Now it is nearly a week after the event. And as our short-attention span media begins to move on to more pressing questions such as ‘DO ASTRONAUTS HAVE SEX IN SPACE???’, I find myself disturbed about the absence of five certain words in all the coverage I have read. Those words are: THE, HAPPENED, JUST, WHAT and FUCK (not necessarily in that order).

The general lack of anger, worry or fear about the way this change of leadership has occurred is staggering. Not since the infamous Dismissal in 1975 have Australians experienced such a dramatic political shift, and evidently we have yet to grasp the frightening precedent which has been set.

The fall of Kevin Rudd is in no way convincingly explained by the kind of anemic reporting described above. Yes, Rudd made a significant error when he decided to shelve an Emissions Trading Scheme after describing climate change as ‘the greatest moral challenge of our generation.’ It is true that the Prime Minister had had a generally uninspiring year, and had lost ground to Opposition leader Tony Abbott in the polls. But to make the claim, as Gillard has done and as lazy journalists have been quick to parrot, that Rudd’s leadership was terminal – that the ALP faced defeat at ballot box – is almost outlandish.
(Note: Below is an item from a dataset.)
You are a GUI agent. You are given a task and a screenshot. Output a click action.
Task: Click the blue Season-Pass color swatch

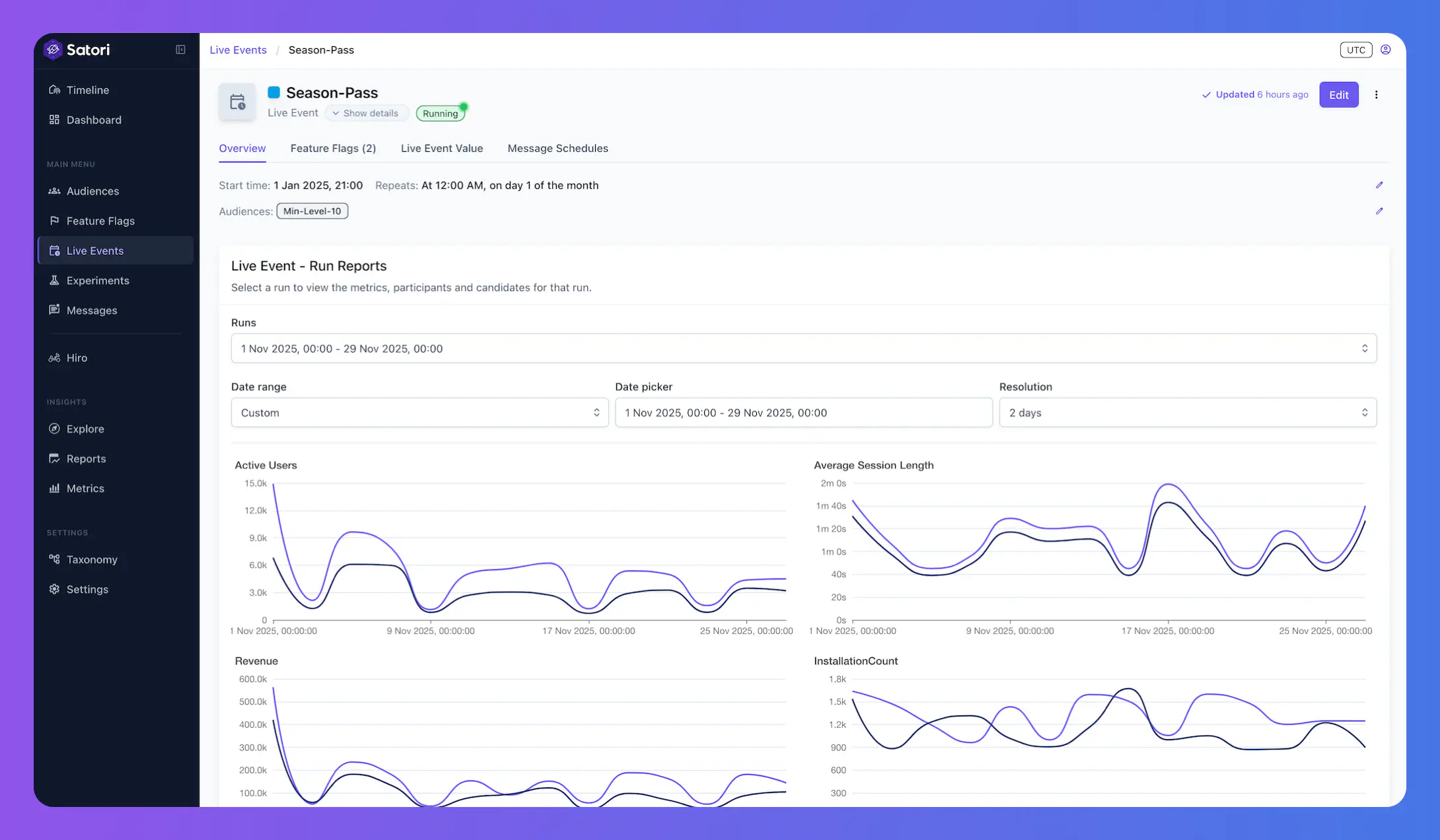(x=273, y=92)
No Australian Federal Government has failed to win a second term since the Great Depression.

It is well-founded political wisdom in Australia that it is very difficult to unseat an incumbent Federal government. Before Rudd led the ALP to victory in 2007, power had changed hands only five times since the Second World War. Prime Ministers routinely find themselves behind in the polls prior to an election and still prevailing. In Kevin Rudd’s case, he wasn’t even behind. For an incumbent government to lose an election in Australia after only one term is unthinkable, at least in the absence of a colossal economic crisis – and guess which country is one of only two credited with successfully deflecting the GFC?

No first-term Labor Prime Minister has been denied the chance to fight an election since 1945.

– and in that case Frank Forde was only in office for eight days following the death of his predecessor. It is flabbergasting that a man who ousted the seemingly invincible former Prime Minister John Howard with a tremendously successful election campaign, a man who at one time had the highest ever approval ratings for a PM, a man who had already seen off two Opposition leaders in two years and led Australia almost unscathed through the world’s worst financial crisis in a century had not earned sufficient political capital with his party to lead them to another election.

So, what did Rudd really do wrong? What happened to blow so many commonly accepted conventions of Australian politics out of the water?

Simple, really. Kevin Rudd got on the wrong side of big business. Some very big business. Namely, the massive (largely foreign owned) mining corporations that effectively run the states of Western Australia and Queensland. You see, a few months ago Rudd unveiled plans for a new ‘super profits’ tax on the mining sector, one which would see a few more of the squillions of dollars being made from our collective natural resources going back to the Australian people at large. Predictably, this wasn’t popular with the miners, who began a well-funded, utterly disingenuous (but effective) scare campaign, claiming that the proposed tax would close mines, endanger investment and put thousands out of work. And this is where Rudd made his fatal mistake.

He believed he could negotiate in good faith with the mining companies behind closed doors, and that his party would back him. He believed that a low-key advertising campaign, wherein a man calmly explains the nature of the new tax, would resonate with the public. He failed to hear alarm bells going off as several large trade unions – the traditional power base of the ALP and still wielding immense influence within the party – began to panic, and pulled their support from him.

This was a coup born of gutlessness, and an utter waste of a talented, driven and essentially ethical Prime Minster who deserved the chance to do better. What could have been a long, brave Labor dynasty has, by any measure, been shortened and diminished. I fear that Julia Gillard, via her own complicity in setting this precedent, will be constantly looking over her shoulder rather than looking ahead, as a great leader should.